3. Evite injetar conteúdo acima do viewport

Nunca insira banners, avisos ou elementos acima do conteúdo que o usuário está vendo. Isso empurra tudo para baixo e gera CLS alto.

Se precisar exibir um aviso ou banner, use posicionamento fixo (fixed/sticky) que não desloca o conteúdo existente.

4. Cuidado com fontes web

Fontes carregando tarde causam "flash of unstyled text" (FOUT) ou "flash of invisible text" (FOIT), ambos contribuem para CLS.
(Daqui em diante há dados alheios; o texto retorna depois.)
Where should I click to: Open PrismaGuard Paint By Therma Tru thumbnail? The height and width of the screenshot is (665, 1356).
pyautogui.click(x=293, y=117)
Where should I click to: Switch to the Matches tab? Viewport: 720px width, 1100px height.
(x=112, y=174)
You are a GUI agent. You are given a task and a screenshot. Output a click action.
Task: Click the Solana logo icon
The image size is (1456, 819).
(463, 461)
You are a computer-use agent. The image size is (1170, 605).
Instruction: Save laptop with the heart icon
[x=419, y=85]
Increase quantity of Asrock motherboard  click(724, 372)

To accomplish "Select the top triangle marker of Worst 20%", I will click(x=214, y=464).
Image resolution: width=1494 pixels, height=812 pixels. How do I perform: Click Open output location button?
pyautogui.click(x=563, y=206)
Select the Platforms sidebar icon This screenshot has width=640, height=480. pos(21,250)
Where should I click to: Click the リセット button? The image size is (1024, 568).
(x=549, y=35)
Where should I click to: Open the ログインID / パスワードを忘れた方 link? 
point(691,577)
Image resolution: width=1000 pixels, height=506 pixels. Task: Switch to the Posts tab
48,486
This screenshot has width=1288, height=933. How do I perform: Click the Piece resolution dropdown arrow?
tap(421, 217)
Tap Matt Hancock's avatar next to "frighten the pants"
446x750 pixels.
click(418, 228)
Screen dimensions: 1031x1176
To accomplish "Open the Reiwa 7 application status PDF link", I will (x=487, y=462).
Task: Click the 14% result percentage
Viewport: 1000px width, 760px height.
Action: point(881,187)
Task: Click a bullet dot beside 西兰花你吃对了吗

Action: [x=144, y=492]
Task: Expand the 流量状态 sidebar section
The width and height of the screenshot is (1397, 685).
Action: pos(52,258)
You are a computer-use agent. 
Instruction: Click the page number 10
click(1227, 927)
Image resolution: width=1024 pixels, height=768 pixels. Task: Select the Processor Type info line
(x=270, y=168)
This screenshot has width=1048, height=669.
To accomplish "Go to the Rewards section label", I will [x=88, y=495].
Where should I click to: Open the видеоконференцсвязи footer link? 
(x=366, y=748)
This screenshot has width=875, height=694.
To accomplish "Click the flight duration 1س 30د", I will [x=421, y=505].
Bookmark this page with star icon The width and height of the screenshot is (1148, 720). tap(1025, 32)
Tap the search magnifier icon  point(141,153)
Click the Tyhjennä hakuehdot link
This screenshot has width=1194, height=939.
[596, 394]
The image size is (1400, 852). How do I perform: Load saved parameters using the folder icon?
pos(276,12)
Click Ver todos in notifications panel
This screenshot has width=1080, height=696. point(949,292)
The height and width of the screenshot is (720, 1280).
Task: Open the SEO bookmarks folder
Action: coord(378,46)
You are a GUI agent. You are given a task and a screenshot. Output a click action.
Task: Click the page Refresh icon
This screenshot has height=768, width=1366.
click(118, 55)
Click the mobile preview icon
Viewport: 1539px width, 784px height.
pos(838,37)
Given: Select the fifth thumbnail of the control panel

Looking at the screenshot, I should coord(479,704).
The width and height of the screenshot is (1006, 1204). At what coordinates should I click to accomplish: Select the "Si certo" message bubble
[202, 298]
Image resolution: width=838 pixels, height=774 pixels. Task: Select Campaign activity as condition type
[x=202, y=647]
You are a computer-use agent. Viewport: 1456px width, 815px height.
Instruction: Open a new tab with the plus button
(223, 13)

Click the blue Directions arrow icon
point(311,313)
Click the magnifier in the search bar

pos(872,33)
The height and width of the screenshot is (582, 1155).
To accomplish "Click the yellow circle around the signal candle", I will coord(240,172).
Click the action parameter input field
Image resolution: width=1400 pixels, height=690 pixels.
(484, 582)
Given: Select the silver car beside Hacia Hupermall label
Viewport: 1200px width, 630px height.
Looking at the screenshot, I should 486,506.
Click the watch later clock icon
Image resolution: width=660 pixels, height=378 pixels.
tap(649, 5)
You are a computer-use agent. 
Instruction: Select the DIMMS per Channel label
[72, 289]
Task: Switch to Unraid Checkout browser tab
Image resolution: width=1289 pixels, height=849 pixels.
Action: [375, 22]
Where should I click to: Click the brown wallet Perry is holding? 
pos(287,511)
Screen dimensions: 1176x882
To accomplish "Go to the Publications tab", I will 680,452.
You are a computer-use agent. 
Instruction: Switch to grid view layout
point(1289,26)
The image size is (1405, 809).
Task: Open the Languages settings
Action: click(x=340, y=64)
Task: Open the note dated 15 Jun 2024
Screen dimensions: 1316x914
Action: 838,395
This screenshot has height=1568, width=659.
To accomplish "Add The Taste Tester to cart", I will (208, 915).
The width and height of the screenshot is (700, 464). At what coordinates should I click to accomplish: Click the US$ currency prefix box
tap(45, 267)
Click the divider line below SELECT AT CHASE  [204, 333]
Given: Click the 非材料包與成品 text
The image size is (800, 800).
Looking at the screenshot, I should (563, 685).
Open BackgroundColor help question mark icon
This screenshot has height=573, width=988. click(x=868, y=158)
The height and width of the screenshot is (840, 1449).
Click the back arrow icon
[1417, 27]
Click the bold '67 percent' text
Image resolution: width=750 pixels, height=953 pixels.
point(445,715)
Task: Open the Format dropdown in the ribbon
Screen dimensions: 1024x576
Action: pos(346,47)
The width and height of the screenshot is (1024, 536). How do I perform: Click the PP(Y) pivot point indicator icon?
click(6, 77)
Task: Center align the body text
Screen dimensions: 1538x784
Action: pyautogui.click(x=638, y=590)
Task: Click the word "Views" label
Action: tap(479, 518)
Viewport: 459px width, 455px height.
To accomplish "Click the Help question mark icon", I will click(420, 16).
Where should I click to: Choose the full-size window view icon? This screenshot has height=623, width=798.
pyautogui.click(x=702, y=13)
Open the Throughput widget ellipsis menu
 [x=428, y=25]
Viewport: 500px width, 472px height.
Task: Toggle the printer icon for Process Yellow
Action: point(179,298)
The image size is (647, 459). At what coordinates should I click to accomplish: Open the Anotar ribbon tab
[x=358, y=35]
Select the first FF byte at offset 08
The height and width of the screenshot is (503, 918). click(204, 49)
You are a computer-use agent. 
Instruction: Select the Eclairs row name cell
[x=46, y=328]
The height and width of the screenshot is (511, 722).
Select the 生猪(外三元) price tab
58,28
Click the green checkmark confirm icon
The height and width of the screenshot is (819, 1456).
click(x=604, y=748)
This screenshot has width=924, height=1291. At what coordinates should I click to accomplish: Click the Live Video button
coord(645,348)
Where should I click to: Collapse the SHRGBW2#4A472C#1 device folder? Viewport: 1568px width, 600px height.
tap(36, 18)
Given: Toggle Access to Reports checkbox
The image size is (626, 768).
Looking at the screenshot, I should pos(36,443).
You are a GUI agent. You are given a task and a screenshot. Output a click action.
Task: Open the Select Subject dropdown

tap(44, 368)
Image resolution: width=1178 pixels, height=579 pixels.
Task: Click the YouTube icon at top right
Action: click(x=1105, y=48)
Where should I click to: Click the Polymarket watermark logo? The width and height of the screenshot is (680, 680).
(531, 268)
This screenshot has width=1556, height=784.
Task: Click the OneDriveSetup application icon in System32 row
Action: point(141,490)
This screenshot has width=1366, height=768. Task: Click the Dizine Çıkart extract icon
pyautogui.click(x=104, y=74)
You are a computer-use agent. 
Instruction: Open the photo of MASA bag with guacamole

  • Preload a fonte principal: <link rel="preload" href="fonte.woff2" as="font" type="font/woff2" crossorigin>
  • Use font-display: optional para a fonte não causar layout shift se demorar para carregar.
  • Limite o número de fontes: cada fonte adicional é uma requisição a mais. 2-3 variações são suficientes para a maioria dos sites.

Exemplo real: antes e depois

Vamos mostrar um caso real de otimização que fizemos para um site empresarial:

Antes da otimização

| Métrica | Valor | Status | |---|---|---| | LCP | 5.8s | Ruim | | INP | 380ms | Precisa melhorar | | CLS | 0.32 | Ruim | | Lighthouse Score | 34/100 | Ruim | | Posição média Google | 18ª | Página 2 |

Ações realizadas

  1. Converteu imagens para WebP com compressão otimizada (economia de 70% em tamanho)
  2. Implementou lazy loading em imagens abaixo da dobra
  3. Extraiu CSS crítico inline e deferiu o restante
  4. Adicionou preload para a imagem hero e fonte principal
  5. Configurou CDN (Cloudflare) com cache agressivo
  6. Definiu dimensões explícitas em todas as imagens
  7. Moveu scripts de terceiros para carregamento assíncrono
  8. Implementou SSG para páginas estáticas

Depois da otimização

| Métrica | Valor | Status | |---|---|---| | LCP | 1.2s | Bom | | INP | 95ms | Bom | | CLS | 0.03 | Bom | | Lighthouse Score | 96/100 | Excelente | | Posição média Google | 5ª | Página 1 |

Resultado: o site subiu da página 2 para o top 5 do Google em 6 semanas. O tráfego orgânico aumentou 180% e a taxa de conversão (formulário de contato) subiu de 1.2% para 3.8%.

Checklist de performance para 2026

Use esta checklist como referência para qualquer site:

Imagens

  • [ ] Todas as imagens em WebP ou AVIF
  • [ ] Dimensões width/height definidas em todas as imagens
  • [ ] Lazy loading em imagens abaixo da dobra
  • [ ] Responsive images com srcset para diferentes telas
  • [ ] Preload na imagem LCP

CSS

  • [ ] CSS crítico inline no <head>
  • [ ] CSS não-crítico carregado de forma assíncrona
  • [ ] Sem CSS não utilizado
  • [ ] Fontes web com preload e font-display adequado

JavaScript

  • [ ] Todos os scripts não-essenciais com defer/async
  • [ ] Code splitting por rota/página
  • [ ] Third-party scripts carregados de forma assíncrona
  • [ ] Sem JavaScript bloqueante no <head>

Servidor

  • [ ] CDN configurada com edge servers no Brasil
  • [ ] Compressão Brotli habilitada
  • [ ] HTTP/2 ou HTTP/3 ativo
  • [ ] Cache headers configurados corretamente
  • [ ] TTFB abaixo de 600ms

Monitoramento

  • [ ] Google Search Console configurado
  • [ ] Lighthouse CI no pipeline de deploy
  • [ ] Alertas para degradação de performance
  • [ ] Testes em 3G/4G além de WiFi

Conclusão

Performance web não é otimização técnica por vaidade — é estratégia de negócio. Cada segundo a menos no tempo de carregamento se traduz em mais visitantes que ficam, mais páginas navegadas e mais conversões. E com os Core Web Vitals como fator de ranking do Google, performance rápida significa mais tráfego orgânico.

A boa notícia é que a maioria das otimizações mais impactantes são simples: otimizar imagens, configurar uma CDN, eliminar JavaScript bloqueante e definir dimensões em mídias. Essas ações cobrem 80% dos problemas de performance da maioria dos sites.

O segredo é medir, otimizar e monitorar. Use PageSpeed Insights para identificar problemas, aplique as correções priorizando o maior impacto e monitore continuamente para garantir que novas atualizações não degradem a performance.